◆ Objectif: Recopiez en entier, sans rien changer, le passage ci-dessous sur les actions mises en place.

◆ Passage retenu:
+++

Quelles actions mettez-vous en place ?

Nous avons mis plusieurs actions en place. Tout d’abord, nous avons vraiment voulu ajouter une dimension participative. Nous avons donc recruté un animateur pour animer la démarche. Ainsi, un dialogue interactif s’est installé. Nous avons racheté un ancien bar pour pouvoir le rénover. Nous y avons installé cinq logements et un espace commercial. En attendant que les travaux de rénovation commencent, nous avons profité de l’espace qu’il offrait pour y installer un labo à idée afin de présenter le projet. Quelqu’un y était présent toute la semaine pour pouvoir répondre aux questions des citoyen.es et recueillir des suggestions. Nous avons aussi fait beaucoup d’ateliers pour échanger sur ce sujet avec toute la population. Il nous fallait l’avis de ceux qui représentent le territoire, que ce soit les jeunes dans les écoles ou les plus anciens. Ainsi, nous avons enrichi le projet !

+++

◆ Entrées de texte et de localisation d'éléments:
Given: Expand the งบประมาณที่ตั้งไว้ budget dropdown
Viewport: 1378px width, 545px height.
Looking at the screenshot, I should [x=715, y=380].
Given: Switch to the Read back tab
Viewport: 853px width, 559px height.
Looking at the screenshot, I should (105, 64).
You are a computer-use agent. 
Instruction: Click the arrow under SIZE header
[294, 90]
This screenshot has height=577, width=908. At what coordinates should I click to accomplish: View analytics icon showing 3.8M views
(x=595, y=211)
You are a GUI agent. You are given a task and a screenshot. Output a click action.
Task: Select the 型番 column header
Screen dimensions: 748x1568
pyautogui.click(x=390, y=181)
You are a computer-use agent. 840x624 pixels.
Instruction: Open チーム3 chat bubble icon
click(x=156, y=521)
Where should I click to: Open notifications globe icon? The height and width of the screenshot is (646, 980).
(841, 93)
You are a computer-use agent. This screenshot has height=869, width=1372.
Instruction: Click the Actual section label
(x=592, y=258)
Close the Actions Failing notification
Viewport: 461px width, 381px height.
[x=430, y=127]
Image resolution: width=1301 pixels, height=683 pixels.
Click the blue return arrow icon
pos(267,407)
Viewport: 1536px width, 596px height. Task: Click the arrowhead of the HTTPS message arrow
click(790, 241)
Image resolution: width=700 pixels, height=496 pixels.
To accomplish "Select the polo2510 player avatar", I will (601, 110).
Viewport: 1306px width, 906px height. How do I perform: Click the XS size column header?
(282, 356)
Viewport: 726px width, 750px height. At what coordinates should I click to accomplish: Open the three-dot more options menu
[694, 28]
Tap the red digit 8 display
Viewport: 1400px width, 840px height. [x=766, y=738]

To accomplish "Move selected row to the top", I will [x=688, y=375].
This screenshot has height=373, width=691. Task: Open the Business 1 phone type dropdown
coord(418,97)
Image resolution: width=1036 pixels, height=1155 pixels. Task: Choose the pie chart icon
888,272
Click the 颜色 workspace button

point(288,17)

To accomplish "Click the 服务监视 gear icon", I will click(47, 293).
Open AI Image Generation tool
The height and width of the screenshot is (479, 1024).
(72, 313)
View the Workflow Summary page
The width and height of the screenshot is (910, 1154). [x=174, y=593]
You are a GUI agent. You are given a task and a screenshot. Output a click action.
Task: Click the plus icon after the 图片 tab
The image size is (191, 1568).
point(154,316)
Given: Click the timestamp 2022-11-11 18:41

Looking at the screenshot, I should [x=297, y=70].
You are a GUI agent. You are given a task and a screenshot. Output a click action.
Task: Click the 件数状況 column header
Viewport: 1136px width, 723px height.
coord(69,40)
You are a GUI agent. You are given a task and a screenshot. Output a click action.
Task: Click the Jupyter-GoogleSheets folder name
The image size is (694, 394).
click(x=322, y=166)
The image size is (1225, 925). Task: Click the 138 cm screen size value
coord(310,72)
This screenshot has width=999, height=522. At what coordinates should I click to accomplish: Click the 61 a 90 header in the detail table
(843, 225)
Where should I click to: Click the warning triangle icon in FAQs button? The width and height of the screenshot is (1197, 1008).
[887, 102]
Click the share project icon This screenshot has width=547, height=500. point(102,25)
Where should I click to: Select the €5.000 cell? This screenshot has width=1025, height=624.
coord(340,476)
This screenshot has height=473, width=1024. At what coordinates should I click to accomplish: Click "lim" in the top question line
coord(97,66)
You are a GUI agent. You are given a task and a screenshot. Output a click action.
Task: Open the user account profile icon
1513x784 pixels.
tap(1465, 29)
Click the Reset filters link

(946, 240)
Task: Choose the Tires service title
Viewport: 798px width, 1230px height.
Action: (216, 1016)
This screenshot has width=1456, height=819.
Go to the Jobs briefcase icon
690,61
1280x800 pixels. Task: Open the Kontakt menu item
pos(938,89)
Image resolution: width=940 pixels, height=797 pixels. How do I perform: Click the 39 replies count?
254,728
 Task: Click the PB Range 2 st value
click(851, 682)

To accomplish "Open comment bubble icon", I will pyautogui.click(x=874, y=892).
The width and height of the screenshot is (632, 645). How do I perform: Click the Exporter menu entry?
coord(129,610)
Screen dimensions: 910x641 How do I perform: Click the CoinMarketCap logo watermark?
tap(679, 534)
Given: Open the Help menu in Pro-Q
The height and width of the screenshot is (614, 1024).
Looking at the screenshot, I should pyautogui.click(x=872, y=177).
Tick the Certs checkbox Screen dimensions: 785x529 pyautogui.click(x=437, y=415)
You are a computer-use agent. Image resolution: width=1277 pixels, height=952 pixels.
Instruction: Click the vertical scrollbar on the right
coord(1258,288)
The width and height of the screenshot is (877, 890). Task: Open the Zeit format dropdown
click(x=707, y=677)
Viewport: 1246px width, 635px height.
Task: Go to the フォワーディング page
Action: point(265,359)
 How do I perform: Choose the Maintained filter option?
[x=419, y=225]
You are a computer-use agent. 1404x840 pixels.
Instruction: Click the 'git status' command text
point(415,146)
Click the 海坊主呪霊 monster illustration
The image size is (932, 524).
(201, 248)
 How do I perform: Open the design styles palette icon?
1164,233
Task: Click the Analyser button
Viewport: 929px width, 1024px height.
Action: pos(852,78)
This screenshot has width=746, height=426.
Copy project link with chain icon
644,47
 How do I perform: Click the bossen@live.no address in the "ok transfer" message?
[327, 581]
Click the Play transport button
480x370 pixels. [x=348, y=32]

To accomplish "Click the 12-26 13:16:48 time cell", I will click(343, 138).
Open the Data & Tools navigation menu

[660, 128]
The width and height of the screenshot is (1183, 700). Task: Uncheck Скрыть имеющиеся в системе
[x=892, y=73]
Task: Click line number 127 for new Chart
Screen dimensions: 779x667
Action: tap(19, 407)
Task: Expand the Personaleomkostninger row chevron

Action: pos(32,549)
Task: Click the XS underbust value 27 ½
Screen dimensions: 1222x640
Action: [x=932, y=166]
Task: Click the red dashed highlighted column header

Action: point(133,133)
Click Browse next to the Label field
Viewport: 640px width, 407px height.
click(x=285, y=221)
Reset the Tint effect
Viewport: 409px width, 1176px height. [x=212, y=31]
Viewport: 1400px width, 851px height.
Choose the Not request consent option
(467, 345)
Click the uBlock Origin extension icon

+++

◆ Résultat:
Quelles actions mettez-vous en place ?

Nous avons mis plusieurs actions en place. Tout d’abord, nous avons vraiment voulu ajouter une dimension participative. Nous avons donc recruté un animateur pour animer la démarche. Ainsi, un dialogue interactif s’est installé. Nous avons racheté un ancien bar pour pouvoir le rénover. Nous y avons installé cinq logements et un espace commercial. En attendant que les travaux de rénovation commencent, nous avons profité de l’espace qu’il offrait pour y installer un labo à idée afin de présenter le projet. Quelqu’un y était présent toute la semaine pour pouvoir répondre aux questions des citoyen.es et recueillir des suggestions. Nous avons aussi fait beaucoup d’ateliers pour échanger sur ce sujet avec toute la population. Il nous fallait l’avis de ceux qui représentent le territoire, que ce soit les jeunes dans les écoles ou les plus anciens. Ainsi, nous avons enrichi le projet !